Oyster Company of Virginia has partnered with Reeftek Inc to collaborate on the creation of oyster sanctuaries. (Photo: YouTube/MDSeaGrant)
Virginia's first oyster cooperative launched
Monday, October 18, 2010, 05:10 (GMT + 9)
Virginia's first privately funded oyster cooperative has been born thanks to the joint efforts of watermen, scientists and businessmen. Oyster Company of Virginia will provide 12 watermen with the resources they require to farm oysters in the Chesapeake Bay, bringing hope to oyster restoration and jobs to locals.
Founded last August by businessman W Tolar Nolley, the cooperative will lease acres of Virginia’s bay bottom and purchase oyster seed and cages in which to grow oysters. Watermen will plant the seeds, harvest them and then sell the oysters using a new custom-designed pontoon boat, 900 oyster cages and 2 million oysters.
The watermen’s salary will come from the oysters’ profits, which will also fund the purchase of new gear and the scheme’s expansion, said Ken Smith, president of the Virginia State Waterman's Association.
The cooperative needs about USD 200,000 per waterman in startup funding, and it has thus far raised more than USD 1 million from private investors. The public and businesses can join the project by purchasing a membership starting at USD 175, reports Richmond Times-Dispatch.
For decades, disease, loss of habitat and pollution have all afflicted Chesapeake oysters, leaving them at less than 1 per cent of their peak historic population at this point.
Numerous watermen have rejected their aquaculture, but the industry has made great leaps in the last 10 years -- most remarkably by creating more disease-tolerant oyster seeds. This development plus the endorsement of trusted people like Smith has led to the birth of the cooperative.
The group hopes to take on additional watermen as the years pass and draw corporate support by endorsing the programme as a method to cut pollution in the bay, Smith said.
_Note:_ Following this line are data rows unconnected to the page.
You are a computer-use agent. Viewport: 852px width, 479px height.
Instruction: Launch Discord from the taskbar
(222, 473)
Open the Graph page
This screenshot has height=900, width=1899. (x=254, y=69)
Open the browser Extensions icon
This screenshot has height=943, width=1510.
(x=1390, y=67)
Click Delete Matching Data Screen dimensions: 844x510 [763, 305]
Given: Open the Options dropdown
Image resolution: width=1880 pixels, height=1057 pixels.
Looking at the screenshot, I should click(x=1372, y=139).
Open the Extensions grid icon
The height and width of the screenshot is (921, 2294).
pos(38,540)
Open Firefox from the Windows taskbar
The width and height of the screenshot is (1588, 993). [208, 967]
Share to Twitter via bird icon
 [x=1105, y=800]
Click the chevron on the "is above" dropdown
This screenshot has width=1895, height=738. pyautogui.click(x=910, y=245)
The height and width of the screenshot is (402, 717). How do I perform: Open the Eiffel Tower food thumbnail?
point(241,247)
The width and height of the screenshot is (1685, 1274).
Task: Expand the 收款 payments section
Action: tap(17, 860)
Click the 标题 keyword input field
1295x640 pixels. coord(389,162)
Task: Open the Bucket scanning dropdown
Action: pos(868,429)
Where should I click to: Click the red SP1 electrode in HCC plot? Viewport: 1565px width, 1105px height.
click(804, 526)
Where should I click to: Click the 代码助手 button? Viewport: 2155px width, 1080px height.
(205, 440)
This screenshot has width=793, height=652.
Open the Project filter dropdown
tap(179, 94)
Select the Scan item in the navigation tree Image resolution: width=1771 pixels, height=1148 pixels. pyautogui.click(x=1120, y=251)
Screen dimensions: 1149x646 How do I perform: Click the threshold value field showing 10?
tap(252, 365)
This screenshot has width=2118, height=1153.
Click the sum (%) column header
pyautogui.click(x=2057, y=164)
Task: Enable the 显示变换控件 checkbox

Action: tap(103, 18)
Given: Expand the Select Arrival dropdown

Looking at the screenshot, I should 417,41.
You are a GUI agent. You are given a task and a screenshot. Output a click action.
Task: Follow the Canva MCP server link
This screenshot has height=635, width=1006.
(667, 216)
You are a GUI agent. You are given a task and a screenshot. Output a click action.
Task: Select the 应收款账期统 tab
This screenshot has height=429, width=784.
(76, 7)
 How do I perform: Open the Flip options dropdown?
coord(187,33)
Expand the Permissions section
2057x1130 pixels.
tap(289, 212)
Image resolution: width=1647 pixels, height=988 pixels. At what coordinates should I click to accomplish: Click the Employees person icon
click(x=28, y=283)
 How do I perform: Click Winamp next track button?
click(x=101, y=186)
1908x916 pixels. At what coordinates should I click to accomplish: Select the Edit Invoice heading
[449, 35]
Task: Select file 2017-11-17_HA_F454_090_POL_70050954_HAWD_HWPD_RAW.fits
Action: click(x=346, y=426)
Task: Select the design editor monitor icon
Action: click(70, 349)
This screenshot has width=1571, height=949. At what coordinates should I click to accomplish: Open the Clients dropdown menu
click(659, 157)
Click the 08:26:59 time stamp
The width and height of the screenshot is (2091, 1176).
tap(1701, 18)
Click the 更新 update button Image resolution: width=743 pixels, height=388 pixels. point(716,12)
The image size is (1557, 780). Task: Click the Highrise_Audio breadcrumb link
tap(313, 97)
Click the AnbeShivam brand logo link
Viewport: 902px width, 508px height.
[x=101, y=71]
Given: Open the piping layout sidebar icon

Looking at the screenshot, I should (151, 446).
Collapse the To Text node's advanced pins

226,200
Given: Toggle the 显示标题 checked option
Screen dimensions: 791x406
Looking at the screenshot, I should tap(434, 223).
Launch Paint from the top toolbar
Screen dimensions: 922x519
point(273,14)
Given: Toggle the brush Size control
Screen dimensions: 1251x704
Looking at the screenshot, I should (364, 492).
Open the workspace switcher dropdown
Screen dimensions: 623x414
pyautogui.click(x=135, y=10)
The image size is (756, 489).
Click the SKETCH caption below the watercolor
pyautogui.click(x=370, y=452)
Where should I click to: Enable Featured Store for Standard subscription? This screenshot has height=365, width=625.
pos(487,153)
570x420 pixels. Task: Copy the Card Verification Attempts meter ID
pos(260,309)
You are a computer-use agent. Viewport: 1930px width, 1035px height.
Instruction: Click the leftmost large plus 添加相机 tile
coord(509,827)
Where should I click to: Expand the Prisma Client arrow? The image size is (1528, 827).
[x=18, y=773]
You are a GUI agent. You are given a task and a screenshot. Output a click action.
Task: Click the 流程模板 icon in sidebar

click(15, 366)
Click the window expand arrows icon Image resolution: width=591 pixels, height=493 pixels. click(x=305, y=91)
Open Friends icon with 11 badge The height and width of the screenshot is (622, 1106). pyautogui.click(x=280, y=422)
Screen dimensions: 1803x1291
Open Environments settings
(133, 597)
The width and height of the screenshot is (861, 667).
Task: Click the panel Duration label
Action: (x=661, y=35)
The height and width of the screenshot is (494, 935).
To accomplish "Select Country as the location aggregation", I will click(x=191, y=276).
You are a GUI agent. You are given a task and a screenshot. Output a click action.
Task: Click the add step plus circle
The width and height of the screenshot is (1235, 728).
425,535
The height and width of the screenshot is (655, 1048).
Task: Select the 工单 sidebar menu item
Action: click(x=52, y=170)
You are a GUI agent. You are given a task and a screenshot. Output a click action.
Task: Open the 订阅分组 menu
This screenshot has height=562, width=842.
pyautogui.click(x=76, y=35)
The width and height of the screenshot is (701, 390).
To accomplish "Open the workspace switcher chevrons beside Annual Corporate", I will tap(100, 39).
As they filter up to 50 gal of water per day, oysters help clean the bay of excess nutrients that cause problems like dead zones.
The cooperative intends to lobby state and federal officials to add their efforts to the "pollution diet" being drafted for the bay by the US Environmental Protection Agency (EPA).
Similarly, an effort launched two years ago by the Virginia Marine Resources Commission used part of the USD 15 million obtained to overhaul the Chesapeake Bay's blue crab stock to train numerous watermen on oyster aquaculture.
Oyster Company of Virginia has additionally partnered with reef-building company Reeftek Inc to collaborate on the creation of oyster sanctuaries, Smith said.
Meanwhile, the Maryland Department of Natural Resources (DNR) started accepting applications for new aquaculture permits last month per new oyster leasing guidelines. The state has set aside millions of dollars to aid watermen as they convert to aquaculture and to fund high-tech law enforcement surveillance devices to keep an eye on sanctuaries and oyster beds.